O Casa Pia impôs esta segunda-feira, no fecho da 20.ª jornada, o primeiro desaire ao FC Porto na Liga, uma derrota por 2-1, em Rio Maior, onde a equipa da “casa” conseguiu marcar duas vezes nas duas únicas situações da primeira parte e mostrou, depois, a capacidade de resistir mesmo sofrendo um golo no regresso das cabinas.
Com este resultado, o FC Porto vê a vantagem para o Sporting reduzida a quatro pontos (nove para o Benfica) antes do clássico do Dragão com os bicampeões nacionais, aumentando a tensão e temperatura de um duelo que pode relançar as contas do campeonato.
Mas como aconteceu este deslize? No primeiro ataque, o Casa Pia marcou, surpreendendo o líder do campeonato, que já não sofria qualquer golo na Liga desde 15 de Dezembro, quando venceu (3-1) o Estrela da Amadora.
Durante os 12 minutos iniciais, o FC Porto submetera o adversário a uma pressão permanente, por vezes sufocante… Prenúncio de um golo que só não surgiu porque o ataque, em especial Borja Sainz e Samu, revelou total inabilidade para consumar esse domínio, desperdiçando um bom par de ocasiões, com escorregadelas à mistura na hora encarar a baliza.
Depois do golo, o Casa Pia voltou à forma inicial, submetendo-se ao jugo portista, embora sem passar por momentos de especial apuro. Pelo menos até aos 35 minutos, depois de os “locais” terem conseguido desdobrar o 5x4x1 em 3x4x3 para testar a famosa organização defensiva portista.

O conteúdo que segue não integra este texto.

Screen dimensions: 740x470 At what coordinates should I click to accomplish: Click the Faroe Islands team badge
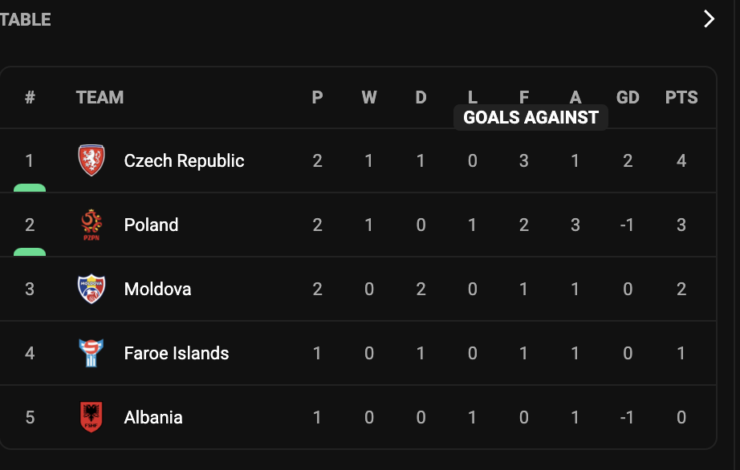pos(91,353)
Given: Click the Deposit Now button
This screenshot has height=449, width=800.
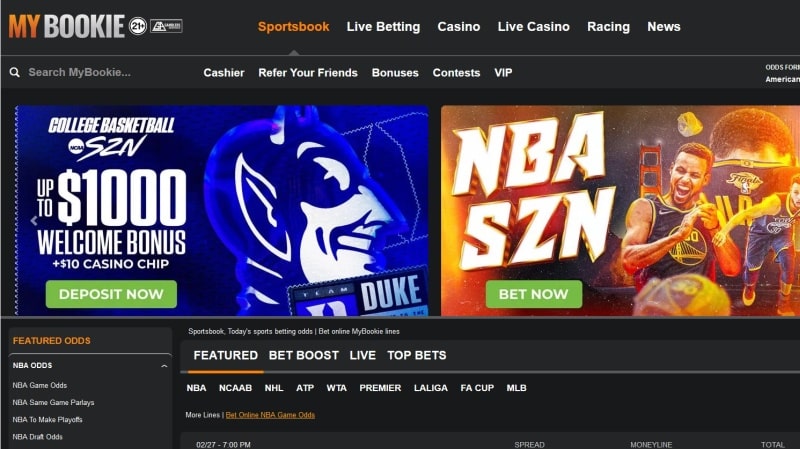Looking at the screenshot, I should [111, 294].
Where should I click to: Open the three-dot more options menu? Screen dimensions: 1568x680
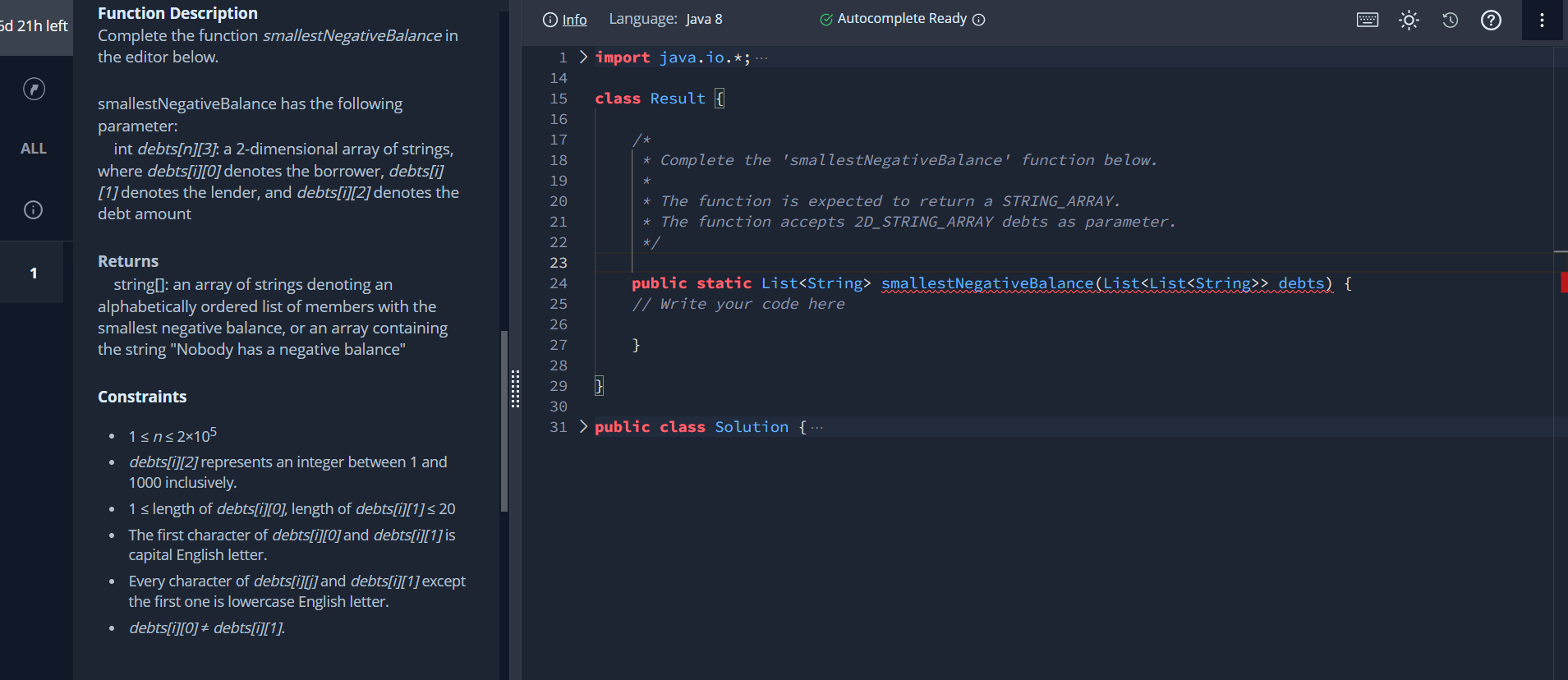pyautogui.click(x=1542, y=20)
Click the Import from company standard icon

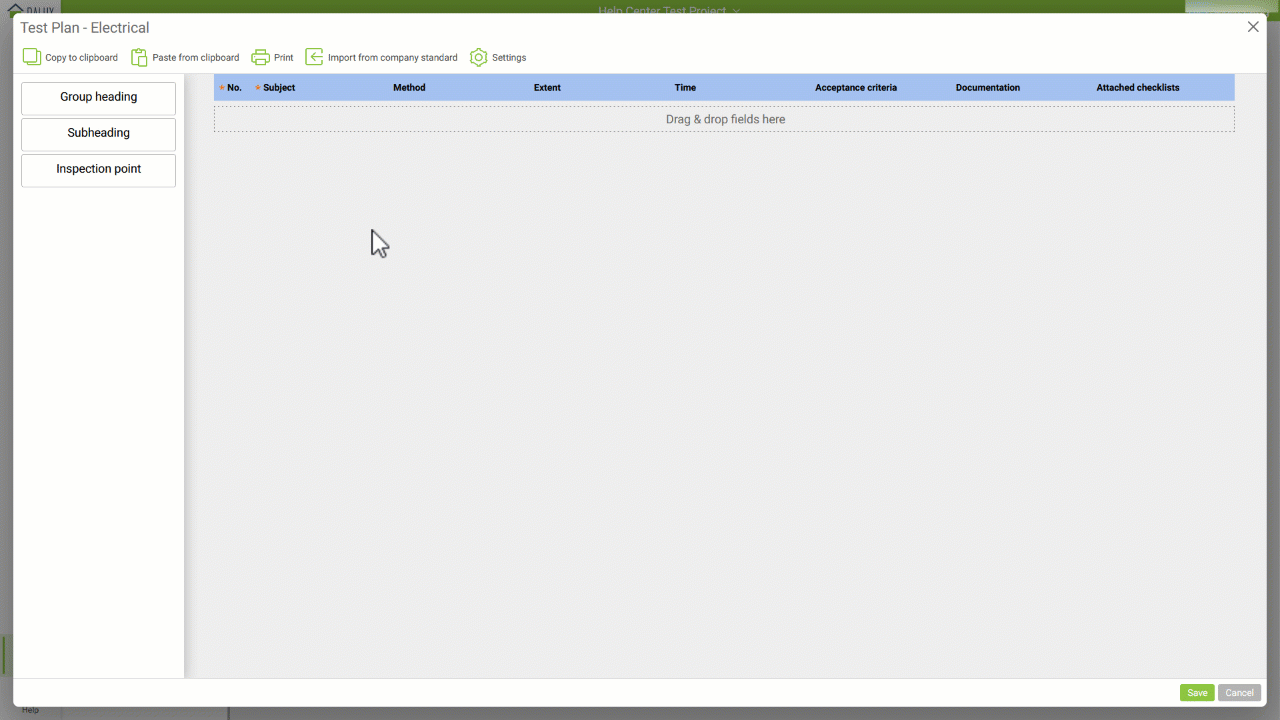314,57
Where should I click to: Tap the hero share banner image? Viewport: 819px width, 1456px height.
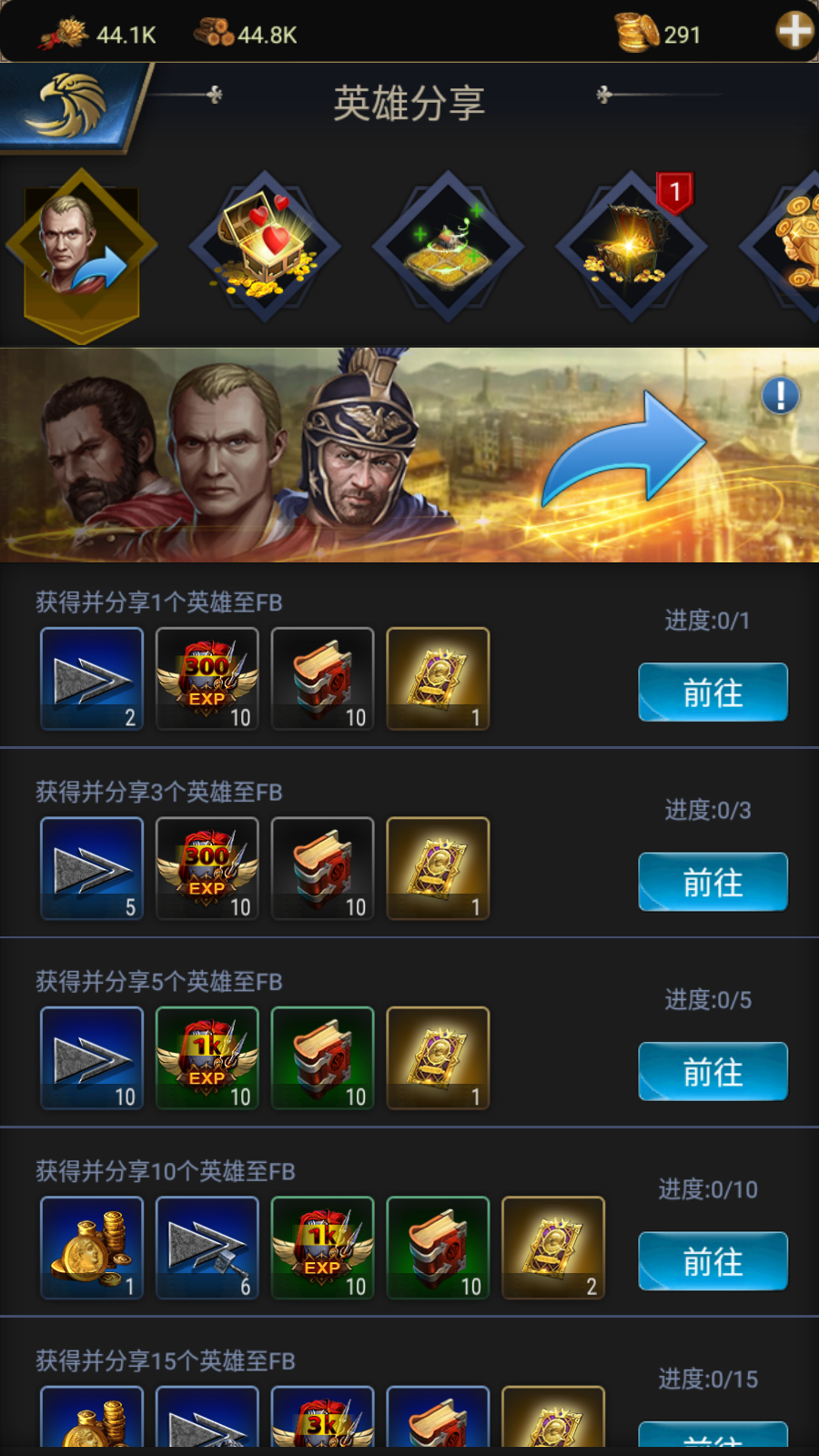click(410, 455)
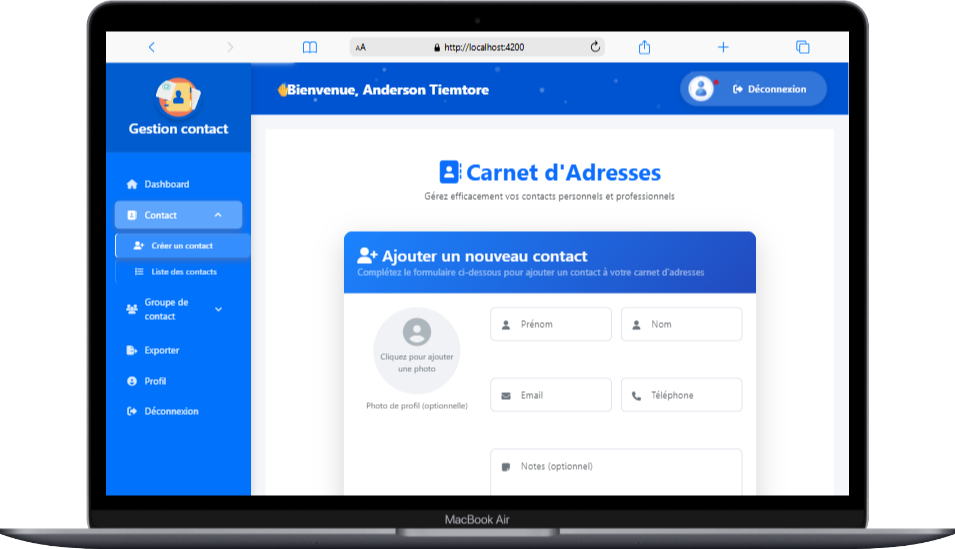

Na resposta, Gabri Veiga surgiu na meia-lua a obrigar Patrick Sequeira à primeira grande intervenção. O jogo caminhava para o intervalo com um falso alarme disparado por Borja Sainz, que teve um golo (bem) invalidado, por posição irregular.
Mas a primeira parte reservara mais um momento de choque para os portistas, mesmo em cima dos 45 minutos. Na sequência de um livre, Thiago Silva marcou na própria baliza, accionando os alarmes no reino do Dragão.
Em resumo, o FC Porto assumiu a despesa, investiu no ataque, mas foi traído em dois momentos que ninguém previra, sofrendo tantos golos em 45 minutos, frente ao antepenúltimo, como nos dez jogos anteriores realizados na condição de visitante.
Para o Casa Pia, que neste cenário era promovido a 15.º da tabela, deixando a zona de play-off de despromoção, uma vantagem de dois golos dava esperança num desfecho positivo, mas não era ainda segura. O ainda fresco empate com o “lanterna vermelha” AFS, depois de estar a a vencer por 3-0, era suficiente para lembrar que a primeira vitória caseira da época na Liga não estava garantida.
Até porque pela frente estava o líder isolado da prova, que regressou das cabinas decidido a rectificar os erros da primeira parte. Pablo Rosario, que já tinha estado em destaque no início do jogo, assumiu a batuta e reduziu na primeira investida, antes de o cronómetro marcar um minuto.
Um golo com a participação directa de Alberto Costa, chamado a render Martim Fernandes no segundo período. Estava dado o tom e Thiago Silva ameaçou marcar na segunda vaga, falhando por pouco a redenção.
O FC Porto continuou a forçar, mas Patrick negou o segundo a Gabri Veiga. Farioli chamava Froholdt e William Gomes antes de arriscar tudo com Pietuszewski e Deniz Gül, que testou os reflexos de Patrick, com o guarda-redes a garantir a vantagem.
A expulsão de William Gomes, por conduta violenta, complicava a missão portista, mas não aliviava o garrote do Casa Pia, que se agarrava com todas as forças a um resultado inédito em casa.
Até final, até foi o Casa Pia a ficar mais perto do 3-1, com um par de ocasiões desperdiçadas frente a um FC Porto desesperadamente em busca do empate que não conseguiu.